Yoga schult die Körperwahrnehmung
Im Gegensatz zu anderen Formen der Bewegung steht beim Yoga jedoch die Ganzheitlichkeit im Vordergrund. Yoga ist nicht nur eine körperliche Ertüchtigung, die das Gleichgewicht fördert und ein positives Körpergefühl vermittelt, es schult auch den Geist. Ziel der Yoga-Praxis ist nicht der Wettkampf oder die Leistung, sondern die Körperwahrnehmung.
Die erfolgreiche Ausführung der Asanas ist nicht mit dem korrekten Einnehmen der Körperhaltung abgeschlossen, sondern erst mit der subjektiven Auseinandersetzung damit, was dabei im eigenen Körper vorgeht, ob ein stabiles Gleichgewicht erreicht wird und Verkrampfungen losgelassen werden können. Verschiedene entwicklungsorientierte und überfachliche Kompetenzen wie Wahrnehmung, Aufmerksamkeit, Konzentration und Selbstreflexion werden geschärft, was zu optimalen Bedingungen für einen erfolgreichen Lernprozess führt.
Mit der Ausübung der Asanas, welche bestimmte Muskelgruppen aktivieren und für einige Minuten gehalten werden müssen, regt Yoga den Kreislauf an und erhöht den Sauerstofftransport ins Gehirn. Mithilfe der anschliessenden Entspannungsübungen bringt Yoga den Körper und Geist aber auch zur Ruhe. In einem entspannten Zustand findet eine Synchronisierung der beiden Gehirnhälften statt. Das befähigt zu einer ganzheitlichen Wahrnehmung und Aufnahmefähigkeit und führt zu einem leichteren Lernen.

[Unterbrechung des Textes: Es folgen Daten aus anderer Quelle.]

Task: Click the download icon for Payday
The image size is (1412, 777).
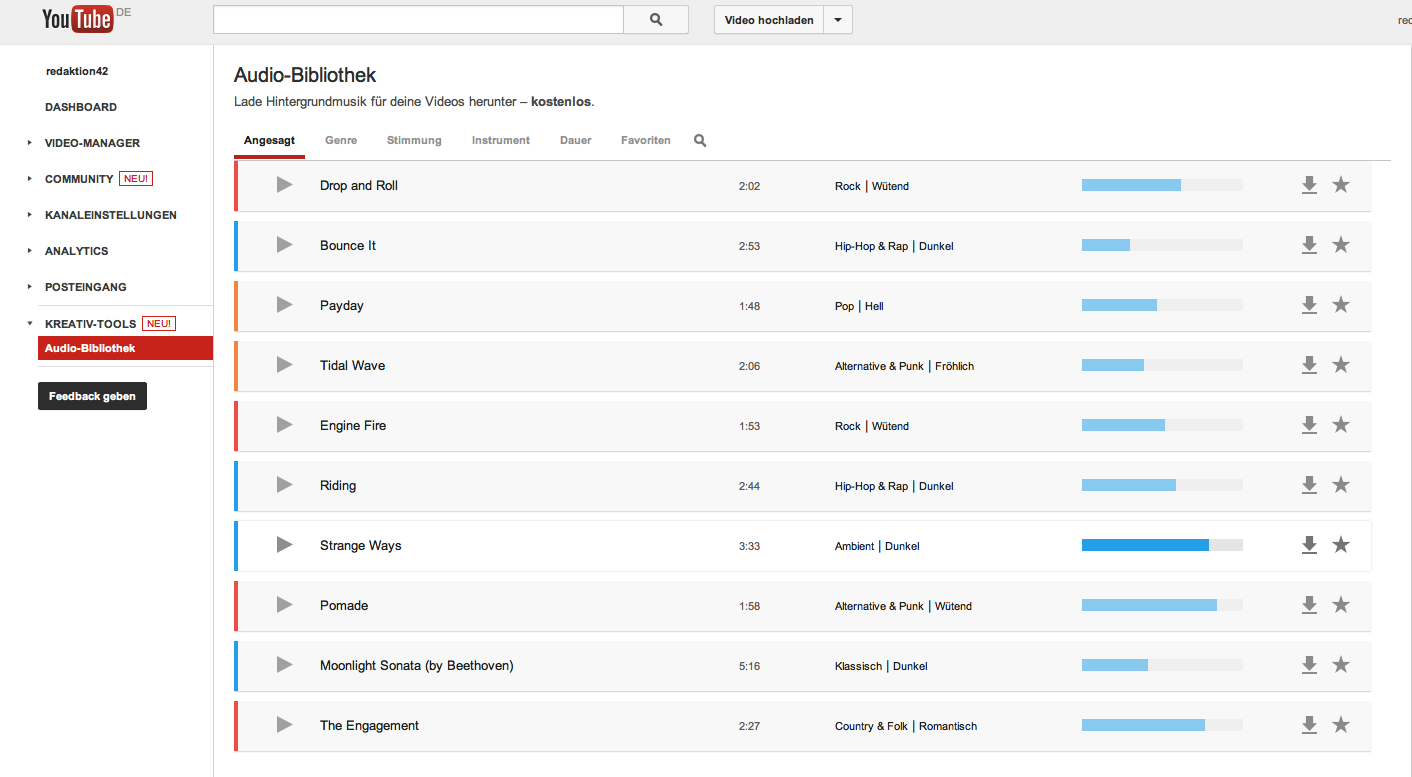Action: coord(1309,305)
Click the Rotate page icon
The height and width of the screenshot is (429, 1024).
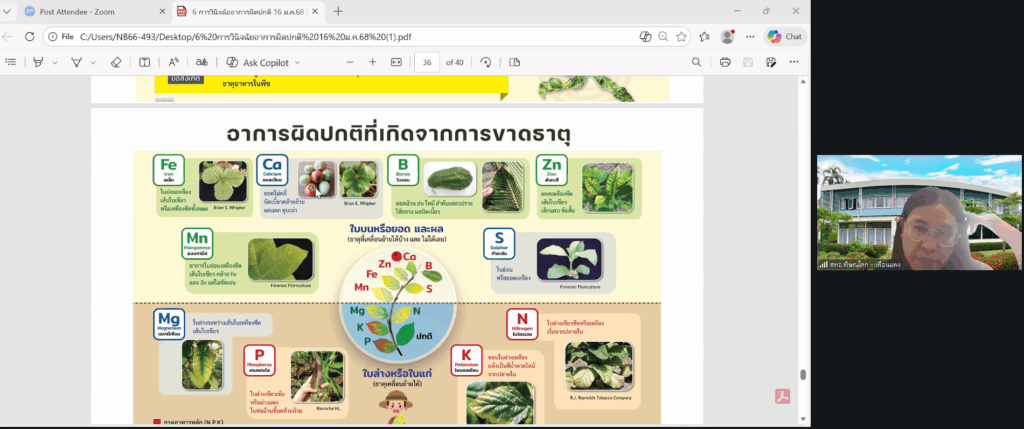(486, 62)
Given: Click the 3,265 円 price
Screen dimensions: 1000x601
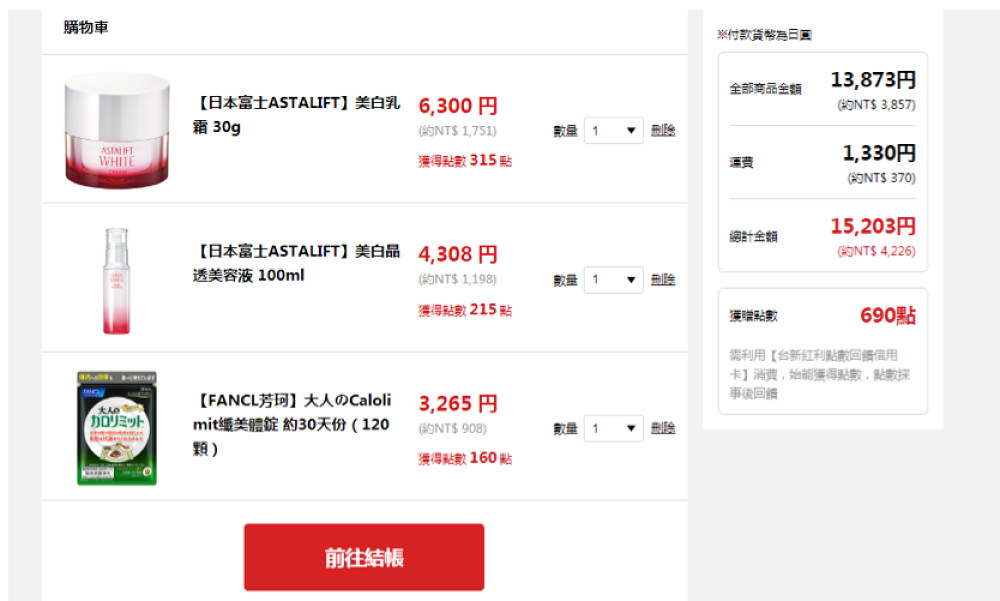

Kinder können durch Yoga lernen, auf ihren Körper zu hören und sich selbst zu regulieren, indem sie in sich hineinspüren und eine innere Balance finden. Das daraus entstehende Gesundheitsbewusstsein und der Respekt für die eigenen Grenzen und Möglichkeiten trainieren wichtige Basiskompetenzen und soziale Fähigkeiten.